▶ **PROBLEM TO WORK ON**:
List each camera that is called out by number in the conversation transcript.

▶ **SELECTED PASSAGE**:

Like, obviously they're cheating and wasn't here. And has to act like they weren't there. But also, if you're cheating, don't go to a soccer game. I don't know. Yeah, for sure. Well, you got to take them somewhere. On the side of a stranger's house. Yeah, you got to. Yes, points. Just make sure there ain't no scorpions. Yes, points.
Yeah. What else are you supposed to do when the big jumbotron shows you cheating on somebody? I think dipping out. Right. See, but if you do that, then it's meme for life. Sure. Then everybody, you got to double down and be like, this is my real girlfriend. Yeah. We are really together. And then they're like, we don't want to see that pan off. Or do you instantly just make another person's face? You're like,
And you have to hold it for the rest of the game. You sort of morph into a bad De Niro impression. You become unrecognizably, except everyone's like, good fellas, right? What's cool is the camera guy is your worst enemy, so he keeps coming back to you. The director's like, ready, camera one, camera one.
Camera one. Hold it, camera one. Still on camera one. Camera one. Holding camera one. Push in camera one. Holding camera one. Camera two, shoot to camera one. Camera three, fuck yourself. Camera one. Meanwhile, the baseball game's just happening. None of the cameras are on. No, the baseball game stopped, and they're like, we're playing the game here. Camera three. Here. On me. Yeah, the...
We're going into extra innings. Hey, where's your Diamondbacks hat? What happened? Did you forget your hat? It's in the dressing room, but I took a walk to the stadium because I just wanted to see it. That's where I found out that it was so super hot here. Yeah. That's where you found it out that Phoenix, Arizona is a warm climate? On the jaunt to the stadium. It got a little musty in me drawers. A little swass? Yeah.
Yes. Swamp nuts. Phoenix, Arizona, known for their huge population of British people. Right. Well, dude, that's where I found out that it was crackhead hot because I didn't know where I was going and literally everybody I... We need a beer up here. Make it a couple. Here we go. Finish your thought. I'm so sorry. Finish your thought. Literally everybody I asked for like, you know, to find the team store turned out to be a crackhead because...
It's so hot that the only people who can survive that heat in the day is crackhead. Like, and sometimes they're in disguise. That's amazing. Like, I thought it was a construction worker working because he had, like, an orange vest on. I'm like, this is our manager Isaac. Give it up for Isaac. Wow. Awesome. Our manager Isaac right there. Oh, my God.
So wait, is there a whole routine where like maybe you bring extra underwear with you some places? Yes. Well, yeah. That's great. Or I feel like maybe it's a no underwear situation. You know, it's a dry heat. It ain't dry down there. It's a wildly blistering hot dry heat. Yes. But you're still going to be swamping, right? All right.
It's a dry heat. It's always very wet in this zone. That's what I'm saying. There's a misinterpretation over here. We're talking wet. Come on. This is a children's show. That's a wet row over there. We're going to call that the splash zone over there. Jesus. Yeah, sure. Can you guys be really honest with me?

▶ **SUPPLIED DATA**:
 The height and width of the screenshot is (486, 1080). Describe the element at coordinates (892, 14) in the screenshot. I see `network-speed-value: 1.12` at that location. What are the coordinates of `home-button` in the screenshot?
* * *
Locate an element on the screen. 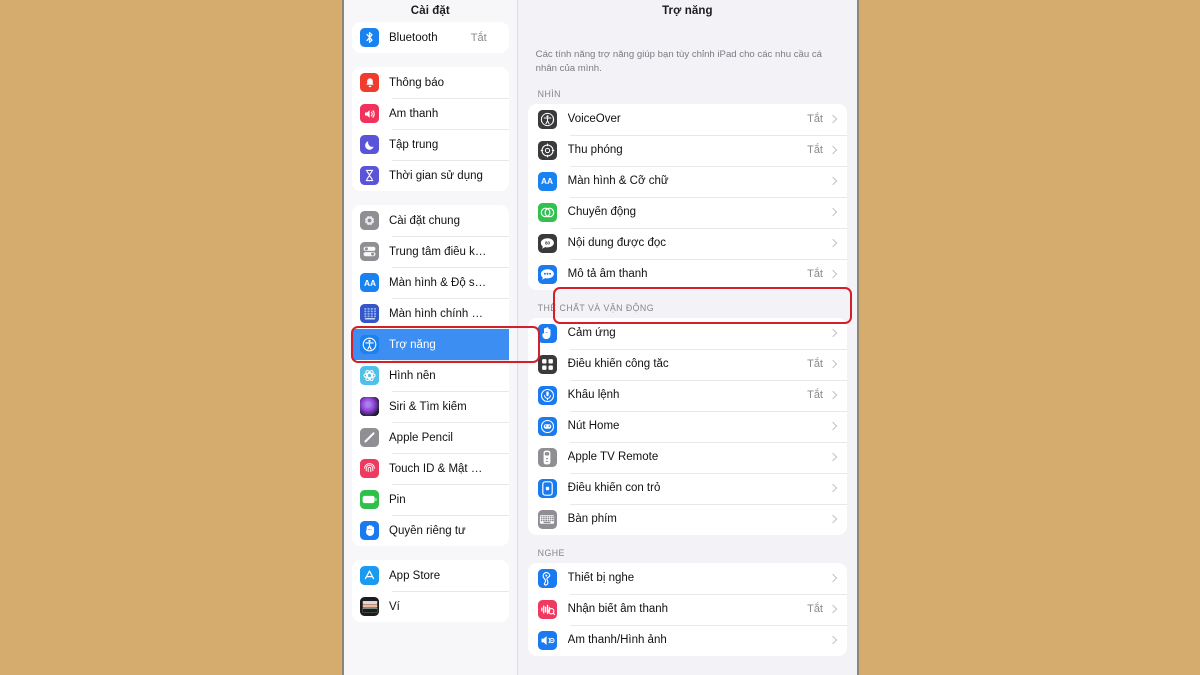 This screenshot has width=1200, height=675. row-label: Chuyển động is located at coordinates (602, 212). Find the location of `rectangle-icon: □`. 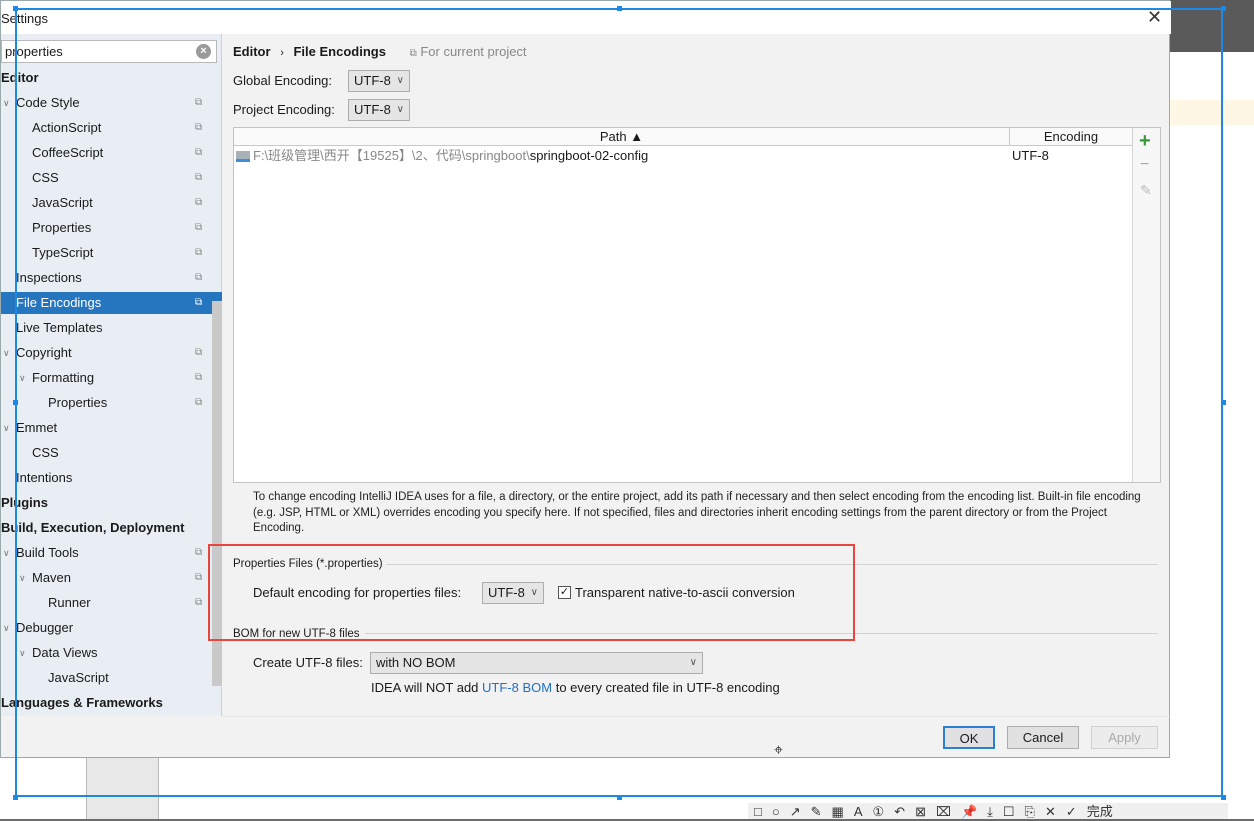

▶ **ANSWER BOX**:
Camera one, camera two, camera three